He and producer Chris Longo (aka Mindbender) call it “urban rock,” and the rapper attributes it to growing up in a musical family with a lot of loud music being played in the basement.

“I knew how to rock a “four on the floor” rhythm at age 3,” he says. “My father sang with different bands and I remember watching him perform at local festivals in the summer. I learned early on that it’s OK to sing, dance, laugh and perform. A lot of kids don’t ever learn that.”

As a teenager in Allentown, he was fully immersed in what he calls “that ’90s golden era of hip hop where it really broke free and meshed with R&B melodies, and that music is timeless.”
By 15, he says, he was making songs out of sampled guitars and keyboard riffs into a tape recorder.

“I think that was the beginning of my hybrid music production. It came from experimenting with anything that I thought sounded good — pop, rock, R&B, hip-hop. I always wanted to write stories using hip hop, but front an energetic rock and roll band.”

He built a fanbase selling his first two mixtapes out of the trunk of his car and in 2006 released his debut album, “Thin Line,” named for the thin line between his musical styles.

Back then, he was going as J. James. “Breath by Breath,” with its full band sound courtesy of the Urban Rock Project (DJ Climax, Chris Kraski, Anthony Tomassello, Mindbender and Jason Longo), has him working under his own name, for marketing and artistic reasons.

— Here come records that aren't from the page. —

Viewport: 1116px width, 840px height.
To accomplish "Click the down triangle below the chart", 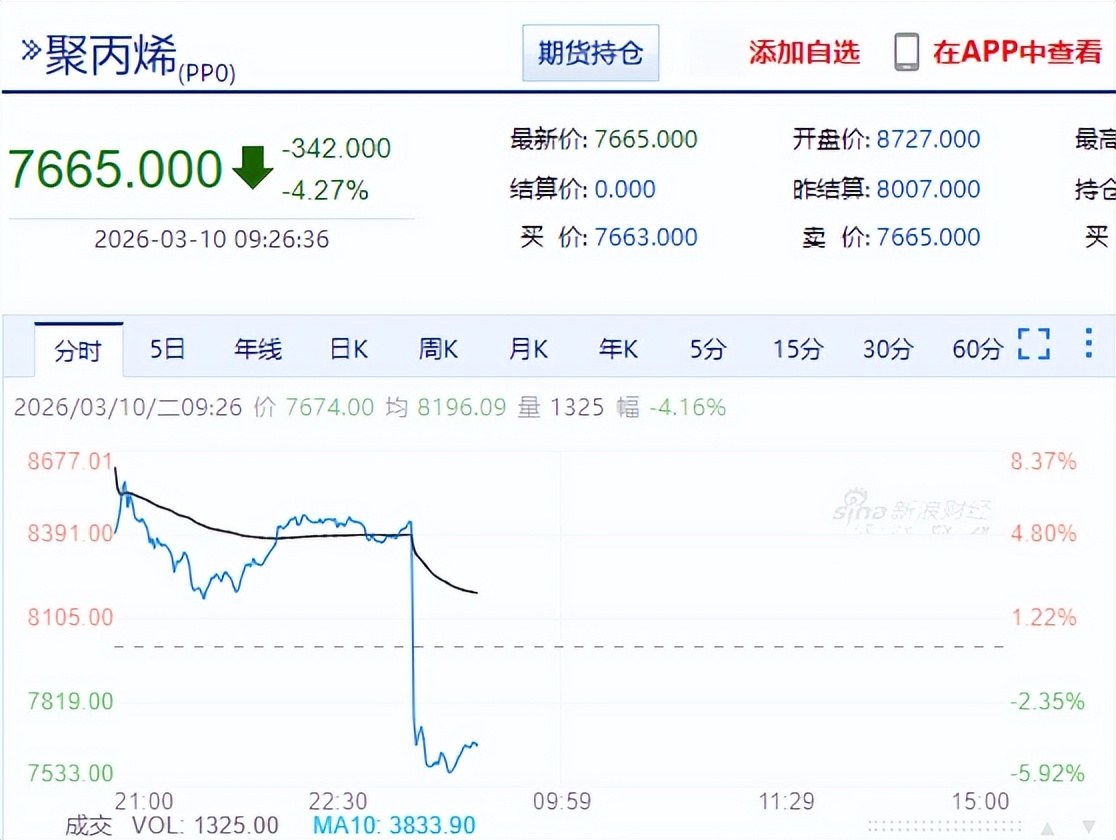I will pyautogui.click(x=1089, y=826).
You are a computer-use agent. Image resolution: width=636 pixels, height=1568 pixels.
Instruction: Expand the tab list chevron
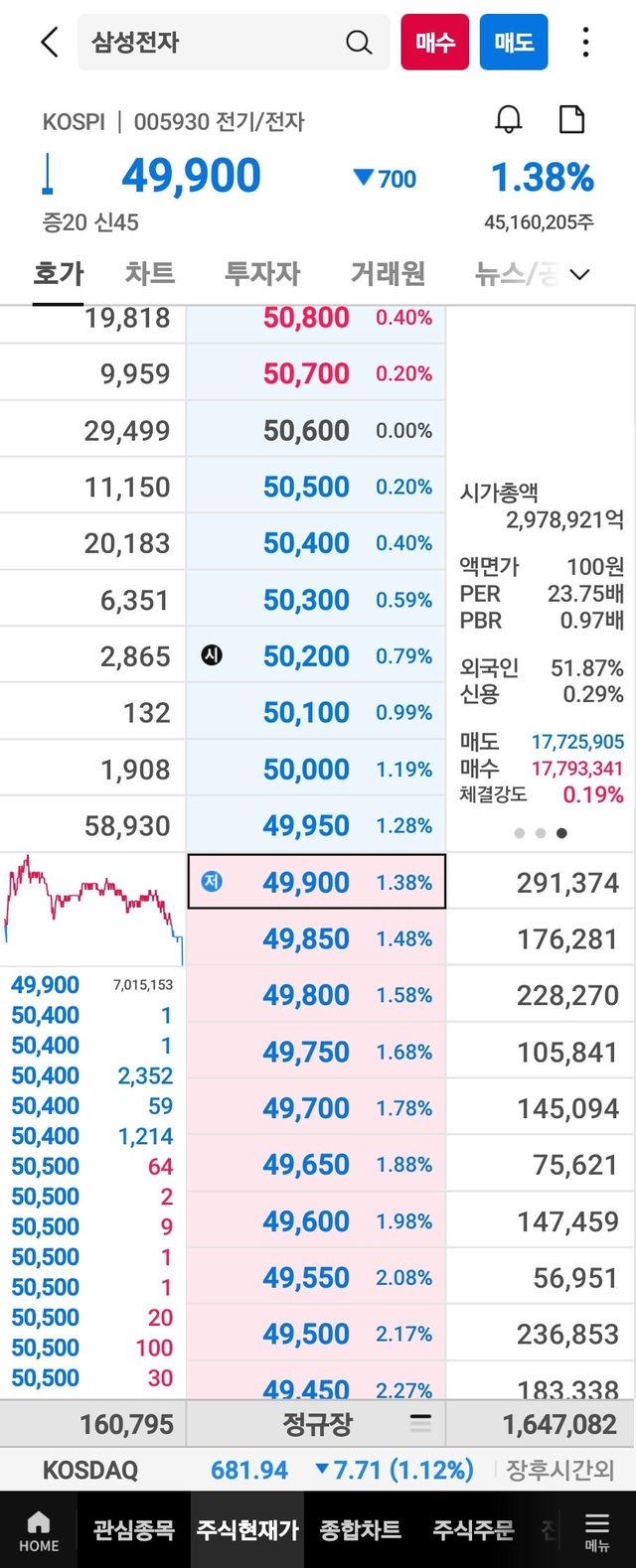pos(580,274)
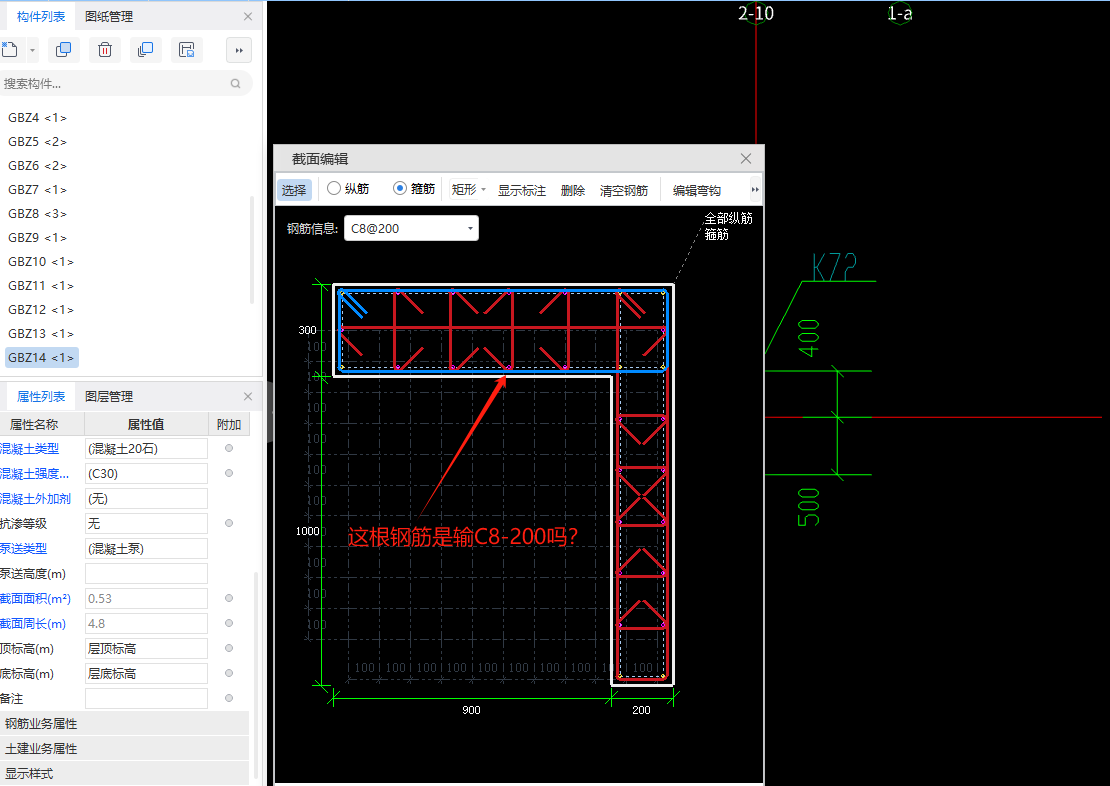Select the 纵筋 radio button
This screenshot has height=786, width=1110.
point(335,188)

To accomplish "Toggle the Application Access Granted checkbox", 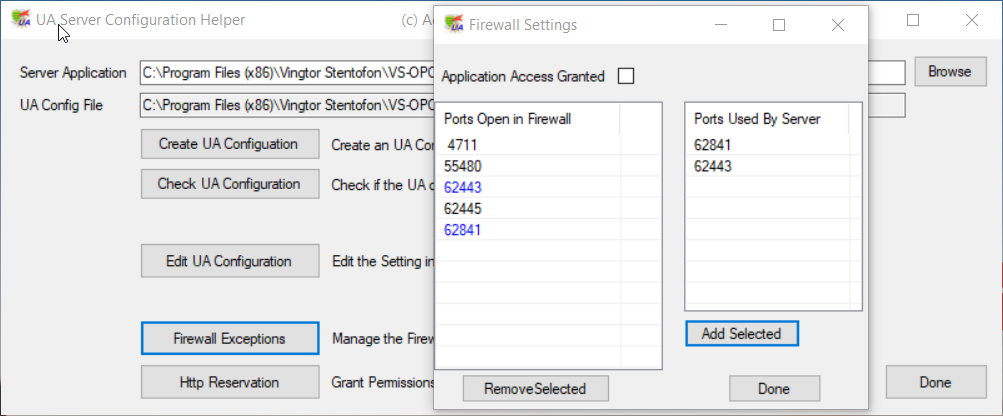I will coord(626,76).
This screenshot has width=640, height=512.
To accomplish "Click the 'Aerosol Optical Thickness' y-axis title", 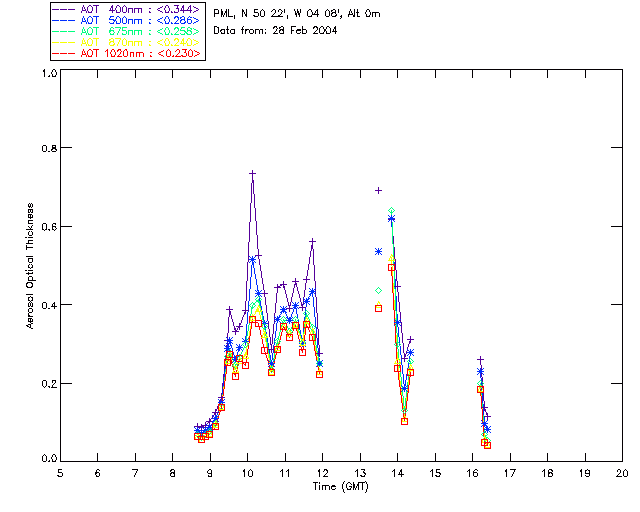I will coord(32,266).
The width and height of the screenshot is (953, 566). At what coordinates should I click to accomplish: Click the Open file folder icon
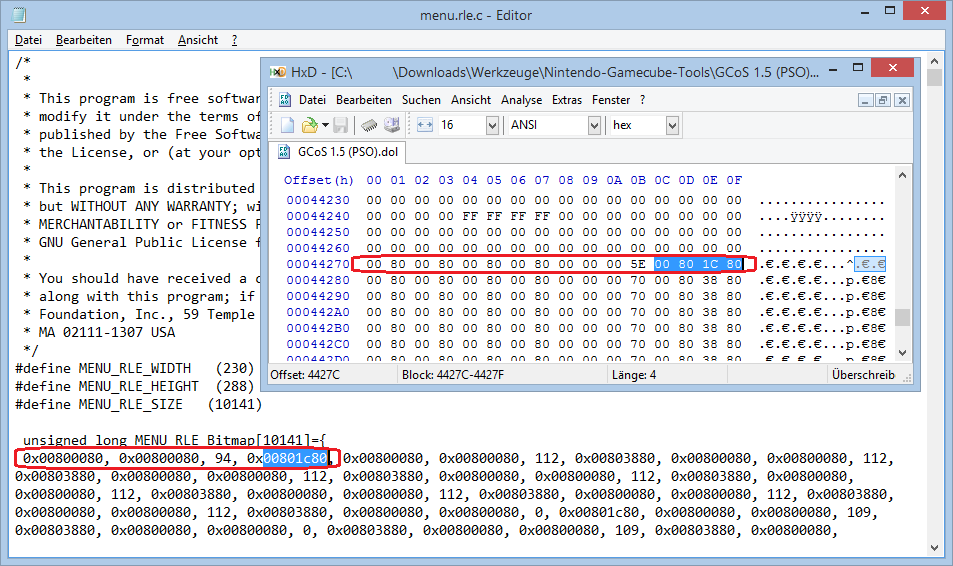pyautogui.click(x=309, y=125)
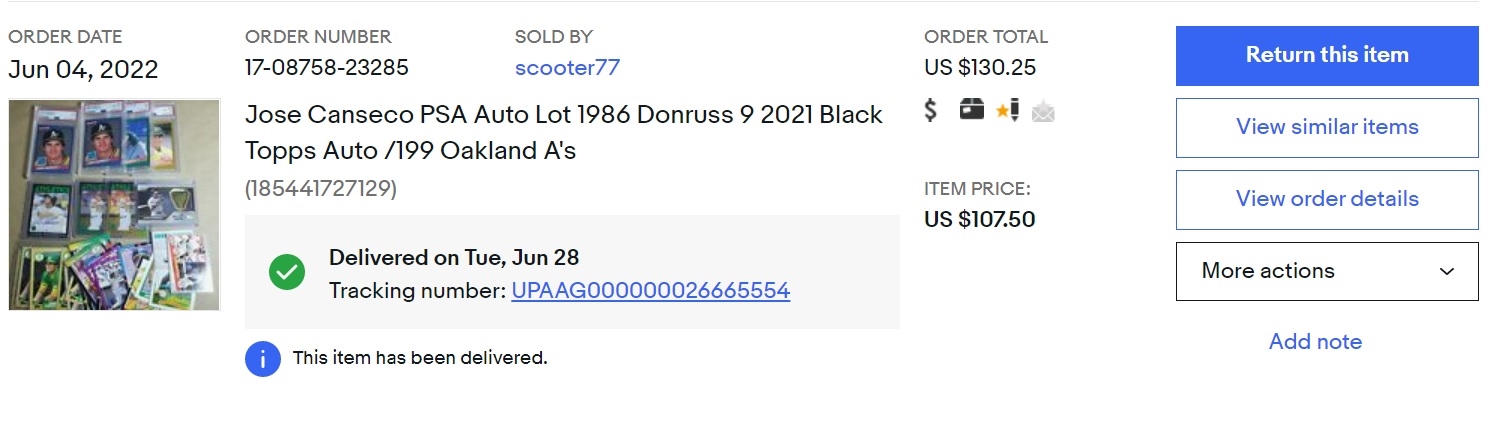The height and width of the screenshot is (425, 1506).
Task: Open the Jose Canseco PSA Auto Lot listing title
Action: 564,133
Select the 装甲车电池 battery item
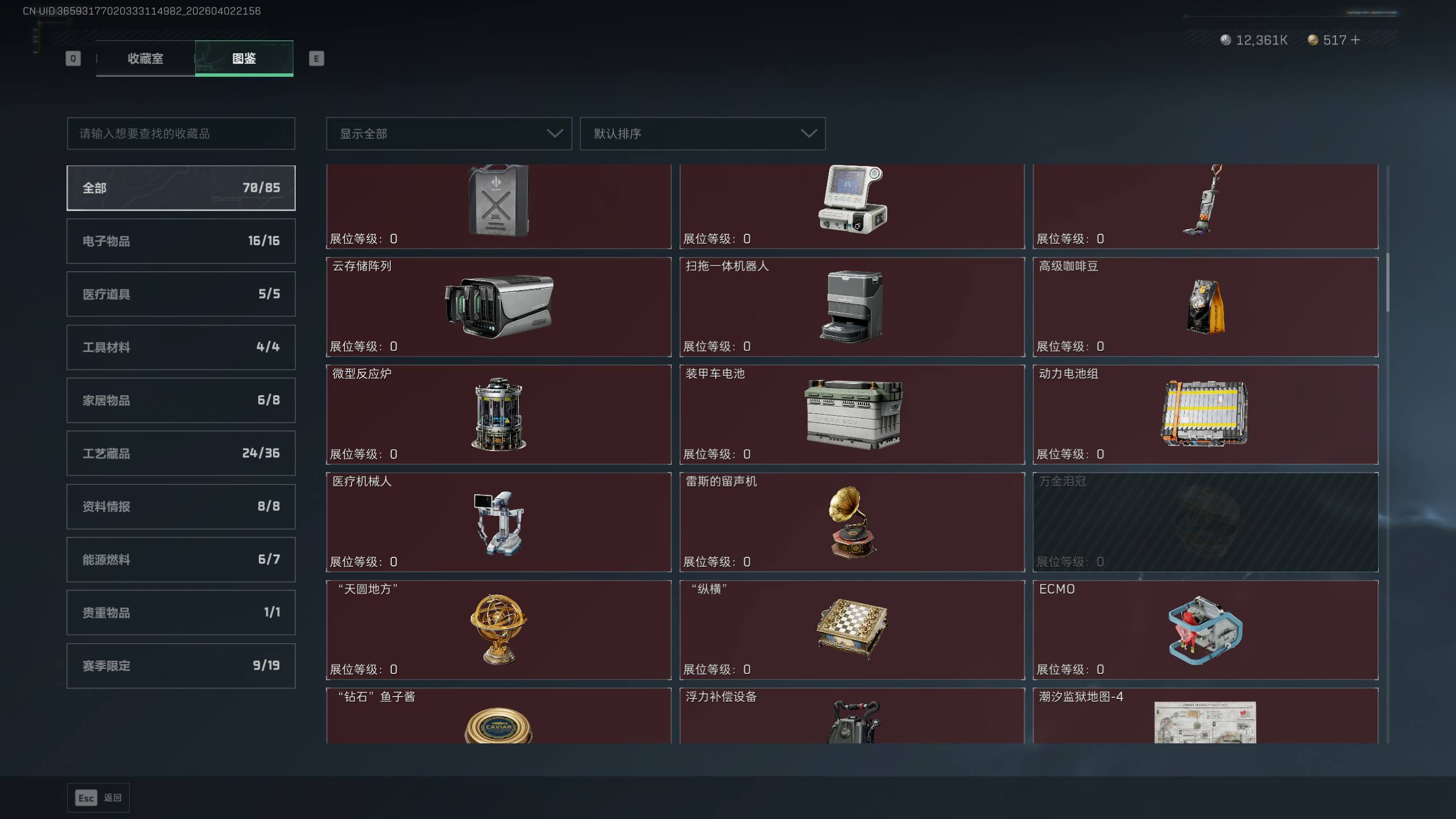This screenshot has height=819, width=1456. point(852,415)
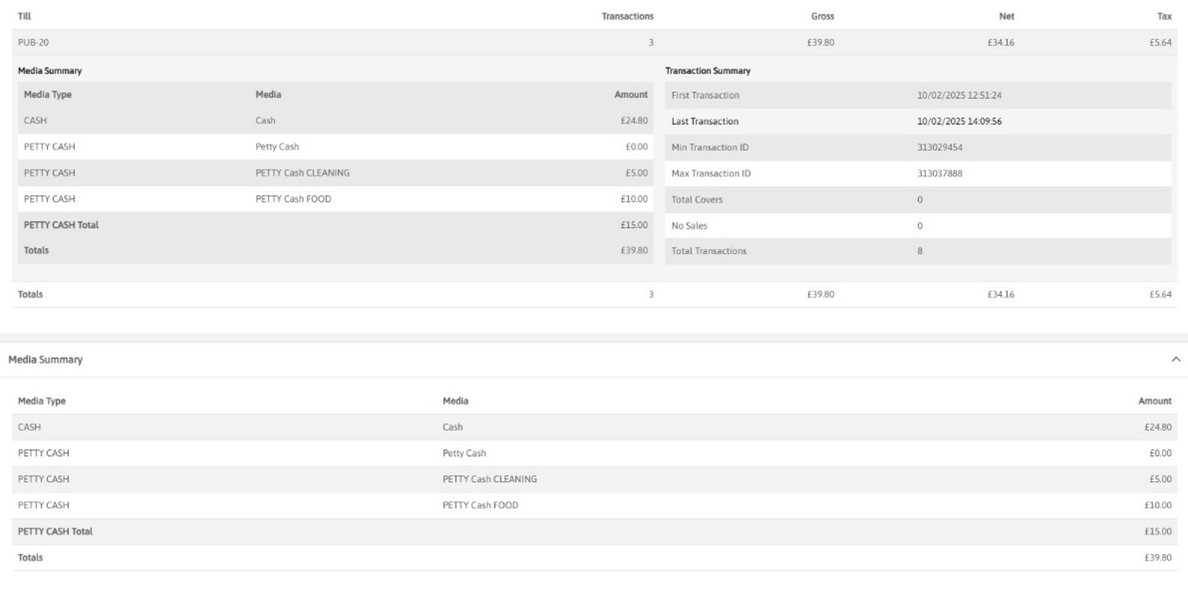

“The main reason was for growth and change as an artist,” he says. “The music I was writing felt too honest and authentic to really need a stage name anymore. The other reason was for online marketing and ‘ownability’ of the name as a brand. There are a lot of other ‘Jesse James’ and ‘J.James’ in the independent music world already so Jesse Mader was more unique. I still use “J.James” as an alias for the grittier side of me and the music. So it still exists in the underground.”

The release show is at Club Cafe, South Side, at 10:30 p.m. Aug. 9. Tickets are $8.